Per “breakeven” s’intende la differenza tra rendimento del Treasury a 5 anni con cedola fissa e Treasury a 5 anni con cedola legata all’inflazione. Esso darebbe una stima circa le aspettative d’inflazione del mercato per il prossimo quinquennio. A conti fatti, il mercato sconterebbe un aumento medio dei prezzi al consumo negli USA quasi doppio del target della Federal Reserve al 2%.
Aspettative d’inflazione e tassi FED su
Viene naturale capire la ragione per la quale lo stesso mercato stia scontando tassi d’interesse al 2,75% per fine anno.
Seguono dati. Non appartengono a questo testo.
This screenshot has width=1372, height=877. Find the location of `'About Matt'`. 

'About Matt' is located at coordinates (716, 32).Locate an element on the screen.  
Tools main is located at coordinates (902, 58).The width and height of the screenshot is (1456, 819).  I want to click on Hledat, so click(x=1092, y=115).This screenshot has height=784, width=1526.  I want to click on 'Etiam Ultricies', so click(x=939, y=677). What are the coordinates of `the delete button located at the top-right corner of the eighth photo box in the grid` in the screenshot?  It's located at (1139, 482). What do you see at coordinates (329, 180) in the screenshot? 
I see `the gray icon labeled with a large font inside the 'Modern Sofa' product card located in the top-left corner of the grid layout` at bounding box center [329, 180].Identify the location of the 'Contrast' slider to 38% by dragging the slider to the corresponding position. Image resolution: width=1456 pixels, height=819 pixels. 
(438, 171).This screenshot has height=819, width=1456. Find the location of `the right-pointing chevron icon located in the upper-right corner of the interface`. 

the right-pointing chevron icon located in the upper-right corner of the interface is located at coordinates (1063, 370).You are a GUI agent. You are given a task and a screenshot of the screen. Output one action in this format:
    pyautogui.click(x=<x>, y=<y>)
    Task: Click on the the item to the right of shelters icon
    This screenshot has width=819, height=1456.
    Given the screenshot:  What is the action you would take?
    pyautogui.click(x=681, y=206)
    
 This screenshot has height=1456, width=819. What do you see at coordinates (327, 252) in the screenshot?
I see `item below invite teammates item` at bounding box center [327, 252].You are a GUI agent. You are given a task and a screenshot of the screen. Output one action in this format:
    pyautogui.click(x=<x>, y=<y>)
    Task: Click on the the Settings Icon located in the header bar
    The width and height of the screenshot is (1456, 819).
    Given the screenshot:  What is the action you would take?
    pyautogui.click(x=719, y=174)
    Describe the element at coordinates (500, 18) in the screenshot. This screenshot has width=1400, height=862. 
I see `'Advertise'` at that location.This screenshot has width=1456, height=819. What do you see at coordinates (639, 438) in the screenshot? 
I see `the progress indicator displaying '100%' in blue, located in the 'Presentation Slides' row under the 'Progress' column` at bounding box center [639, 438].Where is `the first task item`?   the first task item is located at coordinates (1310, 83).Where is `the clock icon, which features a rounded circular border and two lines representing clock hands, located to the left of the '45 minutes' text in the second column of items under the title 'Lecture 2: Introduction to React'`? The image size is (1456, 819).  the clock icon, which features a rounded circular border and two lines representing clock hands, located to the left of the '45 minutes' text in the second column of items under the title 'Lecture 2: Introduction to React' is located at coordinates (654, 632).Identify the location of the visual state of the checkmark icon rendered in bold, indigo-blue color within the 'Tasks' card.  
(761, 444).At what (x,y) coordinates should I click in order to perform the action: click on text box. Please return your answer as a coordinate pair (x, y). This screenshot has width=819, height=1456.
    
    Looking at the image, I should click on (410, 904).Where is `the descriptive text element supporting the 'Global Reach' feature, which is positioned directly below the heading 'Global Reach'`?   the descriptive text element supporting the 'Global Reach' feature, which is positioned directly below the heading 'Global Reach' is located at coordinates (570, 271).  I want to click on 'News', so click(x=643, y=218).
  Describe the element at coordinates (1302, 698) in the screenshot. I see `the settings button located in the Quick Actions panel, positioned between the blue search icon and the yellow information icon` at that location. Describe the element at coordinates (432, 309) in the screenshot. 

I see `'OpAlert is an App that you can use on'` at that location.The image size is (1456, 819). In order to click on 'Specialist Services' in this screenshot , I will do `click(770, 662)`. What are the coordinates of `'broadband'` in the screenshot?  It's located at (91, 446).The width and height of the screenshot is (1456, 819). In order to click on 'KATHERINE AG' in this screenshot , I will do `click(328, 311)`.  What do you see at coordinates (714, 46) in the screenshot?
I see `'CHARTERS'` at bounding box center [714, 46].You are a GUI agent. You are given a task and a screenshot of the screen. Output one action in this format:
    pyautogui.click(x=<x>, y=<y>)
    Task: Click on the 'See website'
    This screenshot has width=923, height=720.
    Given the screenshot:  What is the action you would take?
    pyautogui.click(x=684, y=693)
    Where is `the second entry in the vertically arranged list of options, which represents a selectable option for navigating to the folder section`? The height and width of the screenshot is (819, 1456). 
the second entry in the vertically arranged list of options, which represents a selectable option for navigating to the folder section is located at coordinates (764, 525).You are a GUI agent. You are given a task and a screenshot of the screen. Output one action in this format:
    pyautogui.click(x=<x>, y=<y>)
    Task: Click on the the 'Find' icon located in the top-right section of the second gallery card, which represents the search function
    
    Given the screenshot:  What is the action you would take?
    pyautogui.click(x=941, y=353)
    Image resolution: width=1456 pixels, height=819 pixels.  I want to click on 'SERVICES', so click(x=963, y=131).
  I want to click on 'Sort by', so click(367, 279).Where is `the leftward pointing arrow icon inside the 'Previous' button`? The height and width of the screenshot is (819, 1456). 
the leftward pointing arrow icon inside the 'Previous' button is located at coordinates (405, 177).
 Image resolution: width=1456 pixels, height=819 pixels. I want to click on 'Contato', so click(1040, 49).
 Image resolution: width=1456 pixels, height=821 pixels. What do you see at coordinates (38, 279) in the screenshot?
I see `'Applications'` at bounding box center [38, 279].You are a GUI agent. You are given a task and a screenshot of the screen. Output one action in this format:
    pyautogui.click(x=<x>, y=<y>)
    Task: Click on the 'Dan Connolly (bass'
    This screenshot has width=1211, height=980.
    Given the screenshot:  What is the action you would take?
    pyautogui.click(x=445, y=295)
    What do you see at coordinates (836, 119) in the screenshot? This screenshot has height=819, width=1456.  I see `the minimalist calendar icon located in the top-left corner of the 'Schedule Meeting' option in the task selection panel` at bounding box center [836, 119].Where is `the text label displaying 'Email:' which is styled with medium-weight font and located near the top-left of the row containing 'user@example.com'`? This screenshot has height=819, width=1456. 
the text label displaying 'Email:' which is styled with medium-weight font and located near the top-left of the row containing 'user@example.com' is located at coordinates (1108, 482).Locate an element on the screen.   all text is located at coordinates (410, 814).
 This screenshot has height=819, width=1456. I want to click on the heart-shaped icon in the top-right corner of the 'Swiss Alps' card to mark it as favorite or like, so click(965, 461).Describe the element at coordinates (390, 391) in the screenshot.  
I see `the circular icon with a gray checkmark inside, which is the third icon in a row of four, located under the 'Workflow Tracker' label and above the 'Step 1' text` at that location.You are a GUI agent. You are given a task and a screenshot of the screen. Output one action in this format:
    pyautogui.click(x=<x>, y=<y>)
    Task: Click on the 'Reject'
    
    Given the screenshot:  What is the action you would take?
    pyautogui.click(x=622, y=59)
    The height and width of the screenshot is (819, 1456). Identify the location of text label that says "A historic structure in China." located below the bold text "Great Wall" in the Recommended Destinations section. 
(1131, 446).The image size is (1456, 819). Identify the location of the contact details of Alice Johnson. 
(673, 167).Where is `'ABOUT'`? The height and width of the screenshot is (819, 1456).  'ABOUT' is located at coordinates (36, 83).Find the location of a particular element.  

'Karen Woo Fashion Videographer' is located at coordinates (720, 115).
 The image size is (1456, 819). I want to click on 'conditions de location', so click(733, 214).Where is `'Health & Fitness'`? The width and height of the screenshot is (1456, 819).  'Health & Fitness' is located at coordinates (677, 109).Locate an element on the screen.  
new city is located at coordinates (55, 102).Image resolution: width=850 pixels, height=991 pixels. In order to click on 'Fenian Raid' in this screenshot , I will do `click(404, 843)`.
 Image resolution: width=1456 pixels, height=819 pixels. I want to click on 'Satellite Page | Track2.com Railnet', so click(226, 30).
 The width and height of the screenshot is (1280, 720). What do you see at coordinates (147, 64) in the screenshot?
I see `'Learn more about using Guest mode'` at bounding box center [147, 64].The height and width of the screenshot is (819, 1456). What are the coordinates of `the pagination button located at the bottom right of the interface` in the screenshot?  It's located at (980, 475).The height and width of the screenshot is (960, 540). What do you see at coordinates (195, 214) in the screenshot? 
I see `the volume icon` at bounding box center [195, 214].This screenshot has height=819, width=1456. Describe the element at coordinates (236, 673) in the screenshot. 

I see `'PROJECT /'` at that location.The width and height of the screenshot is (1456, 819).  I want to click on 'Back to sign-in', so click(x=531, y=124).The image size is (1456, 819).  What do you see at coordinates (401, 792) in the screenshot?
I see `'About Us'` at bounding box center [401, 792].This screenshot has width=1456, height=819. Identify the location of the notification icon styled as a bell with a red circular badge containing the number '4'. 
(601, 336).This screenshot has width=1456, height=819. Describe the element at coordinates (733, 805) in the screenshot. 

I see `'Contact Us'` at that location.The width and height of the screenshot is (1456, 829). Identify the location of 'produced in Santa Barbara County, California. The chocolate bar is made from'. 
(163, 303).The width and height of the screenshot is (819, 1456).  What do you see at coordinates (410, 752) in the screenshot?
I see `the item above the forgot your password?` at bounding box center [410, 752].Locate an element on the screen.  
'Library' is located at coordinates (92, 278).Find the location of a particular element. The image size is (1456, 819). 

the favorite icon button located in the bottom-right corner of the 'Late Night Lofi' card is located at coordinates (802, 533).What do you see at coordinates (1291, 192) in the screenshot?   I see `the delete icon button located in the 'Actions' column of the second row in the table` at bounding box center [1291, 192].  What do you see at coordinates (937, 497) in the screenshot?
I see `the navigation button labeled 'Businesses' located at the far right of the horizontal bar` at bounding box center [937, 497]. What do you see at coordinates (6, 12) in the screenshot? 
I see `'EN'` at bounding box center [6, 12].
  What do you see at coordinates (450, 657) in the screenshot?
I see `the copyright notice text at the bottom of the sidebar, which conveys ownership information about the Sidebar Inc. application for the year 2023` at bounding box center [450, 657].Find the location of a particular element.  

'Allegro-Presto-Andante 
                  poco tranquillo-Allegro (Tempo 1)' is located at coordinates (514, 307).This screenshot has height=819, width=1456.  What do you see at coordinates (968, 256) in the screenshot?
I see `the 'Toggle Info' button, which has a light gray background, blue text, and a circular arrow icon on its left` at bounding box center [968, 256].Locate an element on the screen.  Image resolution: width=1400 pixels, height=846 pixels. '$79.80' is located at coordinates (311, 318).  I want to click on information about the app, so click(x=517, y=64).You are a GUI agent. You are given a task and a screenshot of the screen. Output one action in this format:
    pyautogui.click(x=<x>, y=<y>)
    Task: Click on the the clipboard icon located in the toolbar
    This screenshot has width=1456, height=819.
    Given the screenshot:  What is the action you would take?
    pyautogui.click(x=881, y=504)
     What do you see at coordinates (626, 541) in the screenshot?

Addirittura, esiste una probabilità media che sfiorino il 3%. A marzo, la FED ha alzato i tassi di 0,25% allo 0,5%. Per maggio, il mercato dà per quasi certo un aumento di ulteriori 50 punti base o 0,5%. Proprio la stretta monetaria vigorosa attesa contribuisce a far lievitare i rendimenti a breve sopra quelli a lungo termine. Ciononostante, le aspettative d’inflazione testimoniano che gli investitori non vedano una grossa efficacia di queste azioni dell’istituto per i prossimi anni.
In altre parole, il combinato tra curva dei rendimenti e aspettative d’inflazione negli USA ci segnalerebbe quanto segue: la FED alzerà i tassi a passo veloce.